Work required:
Each line from the one containing "[Texas A&M Aggies fans" through the last line of the records is to be repeated exactly, with all pictures left out.

::: Source data :::

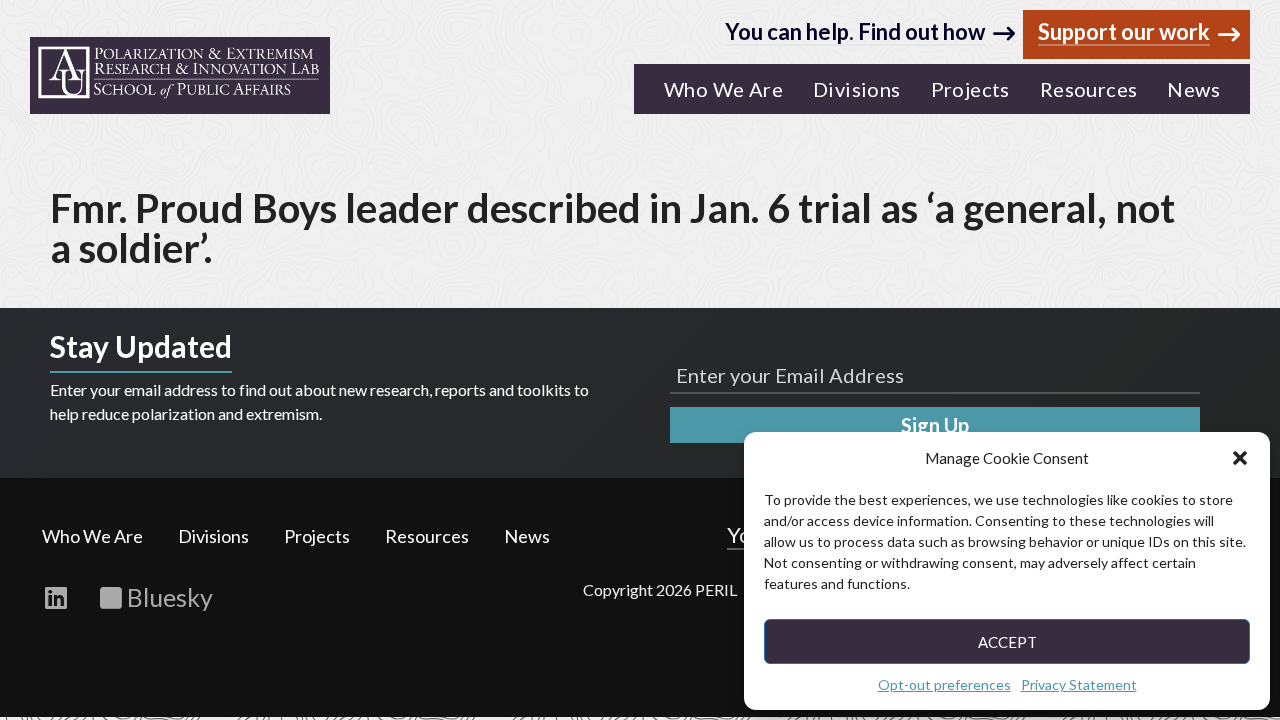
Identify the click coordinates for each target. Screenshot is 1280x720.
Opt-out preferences (944, 684)
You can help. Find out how (855, 31)
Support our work (1124, 32)
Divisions (213, 536)
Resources (427, 536)
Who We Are (92, 536)
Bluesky (167, 597)
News (527, 536)
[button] (1240, 458)
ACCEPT (1007, 642)
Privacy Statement (1079, 684)
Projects (317, 536)
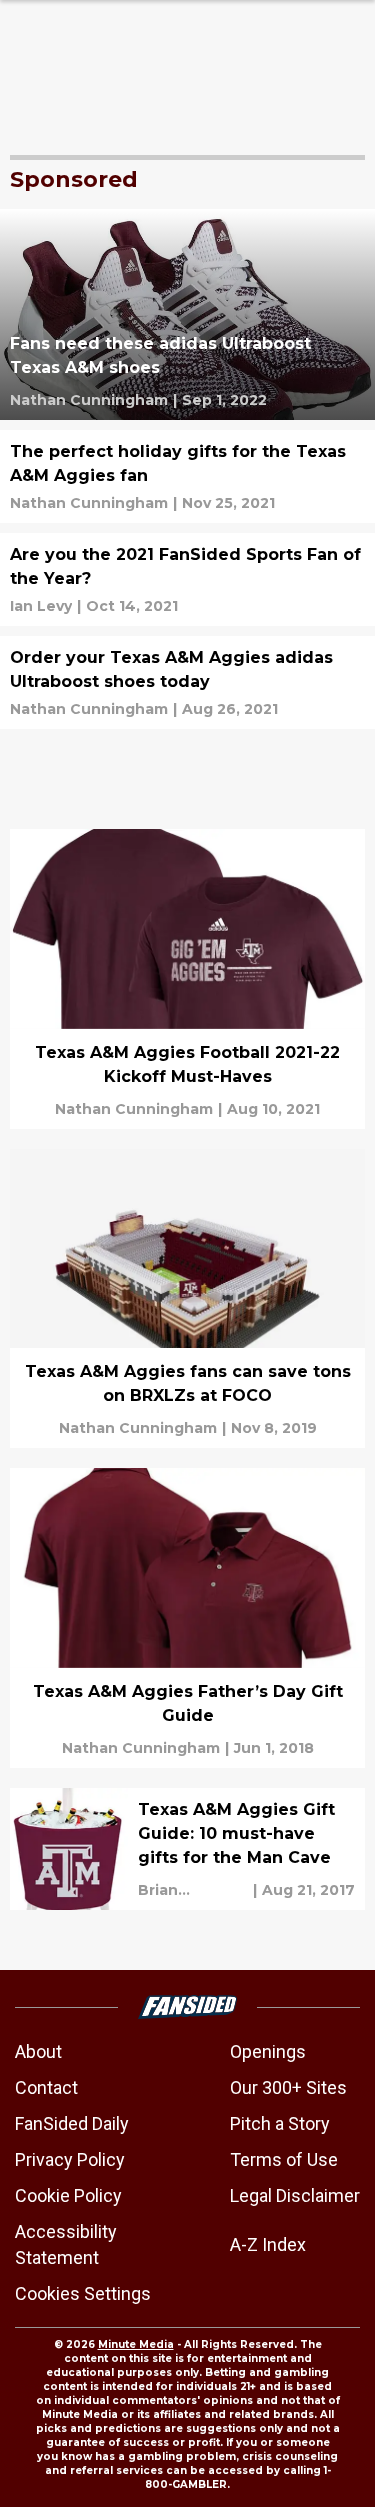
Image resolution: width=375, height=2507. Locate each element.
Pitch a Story (280, 2123)
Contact (46, 2087)
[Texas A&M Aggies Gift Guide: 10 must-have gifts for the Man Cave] (187, 1849)
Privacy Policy (70, 2159)
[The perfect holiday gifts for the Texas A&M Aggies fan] (187, 476)
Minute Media (136, 2344)
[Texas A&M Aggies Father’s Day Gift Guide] (187, 1618)
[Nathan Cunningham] (89, 400)
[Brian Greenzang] (193, 1890)
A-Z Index (268, 2244)
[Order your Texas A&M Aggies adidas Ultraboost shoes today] (187, 682)
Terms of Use (284, 2159)
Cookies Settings (83, 2293)
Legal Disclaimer (295, 2195)
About (38, 2051)
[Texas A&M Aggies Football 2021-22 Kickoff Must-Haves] (187, 979)
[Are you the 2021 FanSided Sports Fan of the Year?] (187, 579)
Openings (268, 2051)
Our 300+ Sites (288, 2087)
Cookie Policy (68, 2195)
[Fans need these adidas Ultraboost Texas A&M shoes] (187, 314)
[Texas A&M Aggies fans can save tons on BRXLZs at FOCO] (187, 1299)
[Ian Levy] (41, 606)
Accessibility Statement (66, 2244)
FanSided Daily (72, 2123)
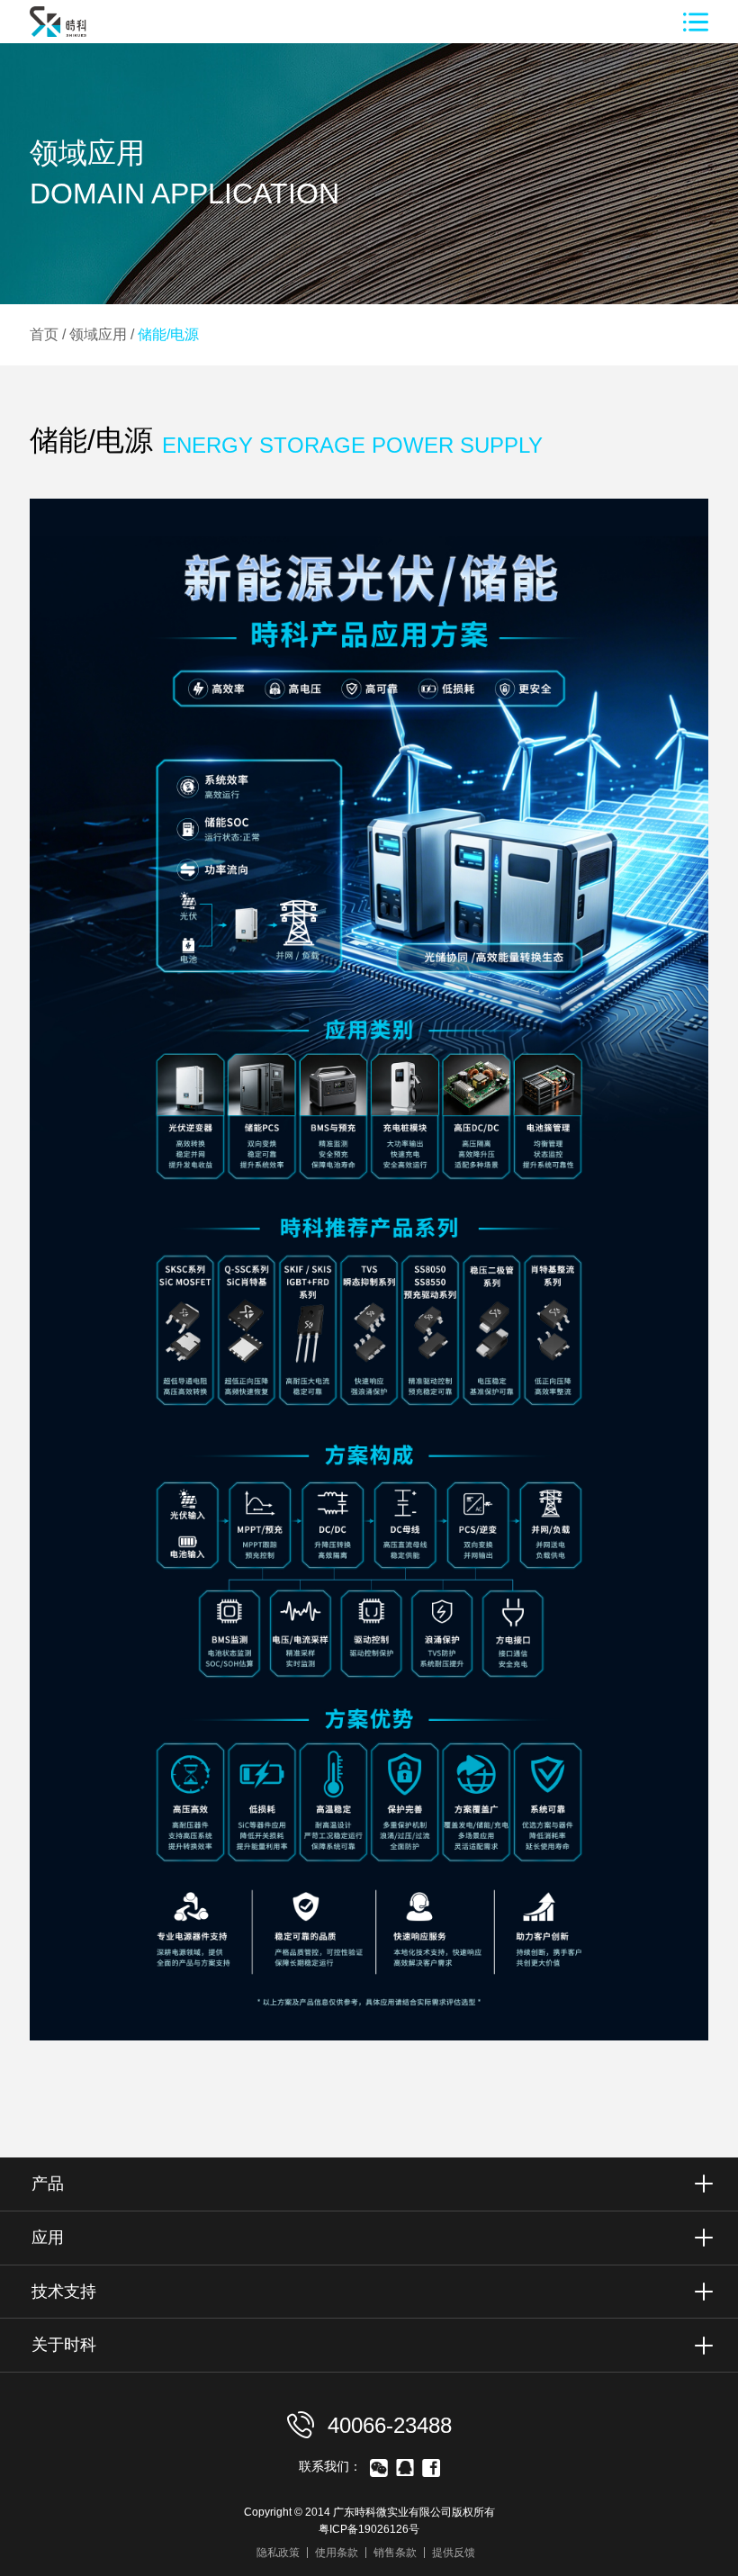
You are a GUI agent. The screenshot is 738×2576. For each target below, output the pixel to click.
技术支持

:::

Answer area:
[Texas A&M Aggies fans can save tons on BRXLZs at FOCO] (187, 1299)
[Ian Levy] (41, 606)
Accessibility Statement (66, 2244)
FanSided Daily (72, 2123)
You are a GUI agent. The screenshot is 738×2576. For each target below, output the pixel to click.
技术支持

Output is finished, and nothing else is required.